Intuitive Surgical: Cutting prices to boost its leadIntuitive Surgical (NSDQ:ISRG) — the world’s dominant robotic surgery company — has found itself in the same boat as many medical device companies making equipment not directly related to the COVID-19 pandemic: Sales took a hit during the second quarter, about a fifth in Intuitive’s case.
The pandemic, though, may have also given Intuitive Surgical extra time to make an economic proposition for potential customers before medtech giants Medtronic and Johnson & Johnson each come out with their own robots to compete against Intuitive’s da Vinci robots.
Intuitive Surgical during the final months of the year plans to introduce an “Extended Use Program” offering select Xi/X instruments possessing 12 to 18 uses compared to the current 10-use instruments.

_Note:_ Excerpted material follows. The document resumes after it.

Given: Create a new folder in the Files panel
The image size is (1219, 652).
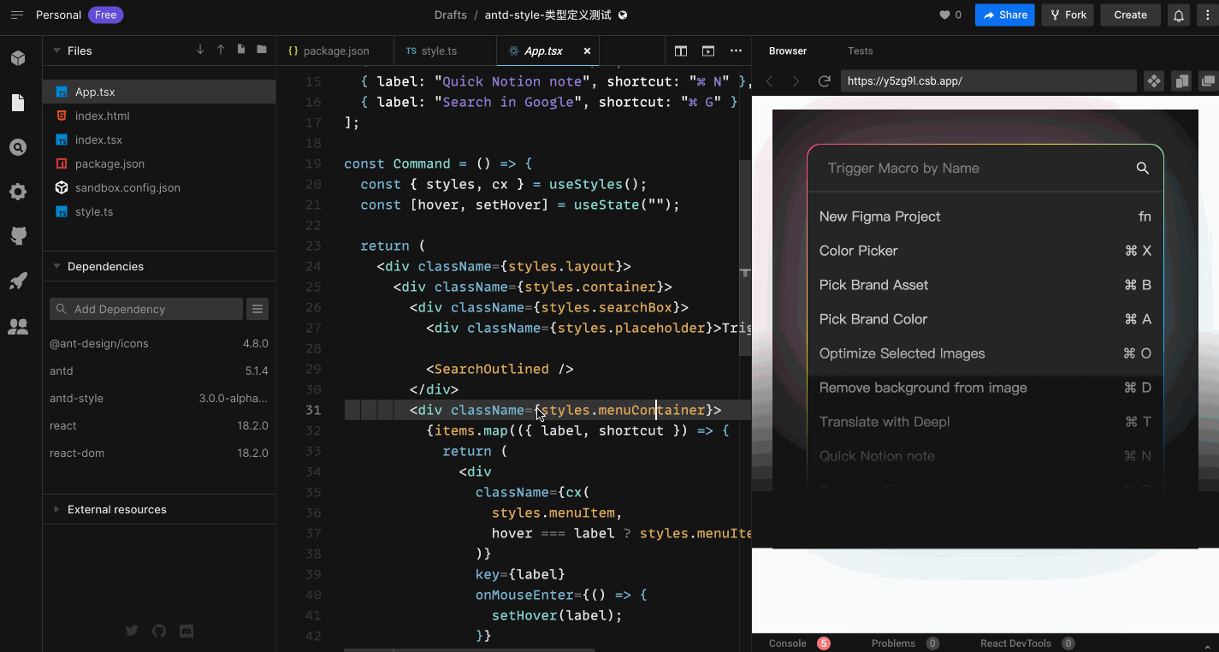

The company during the fourth quarter will also lower the price of certain other instruments most commonly used in lower-acuity procedures.
“If you look out over a couple of years, we clearly think that customers want to use our products. … To the extent that we can help them with economics, we think they have a preference to use our products,” Intuitive CEO Gary Guthart said in a July earnings call transcribed by Seeking Alpha.
Meanwhile, Intuitive Surgical continues to seek expanded indications for its next-gen da Vinci SP robot.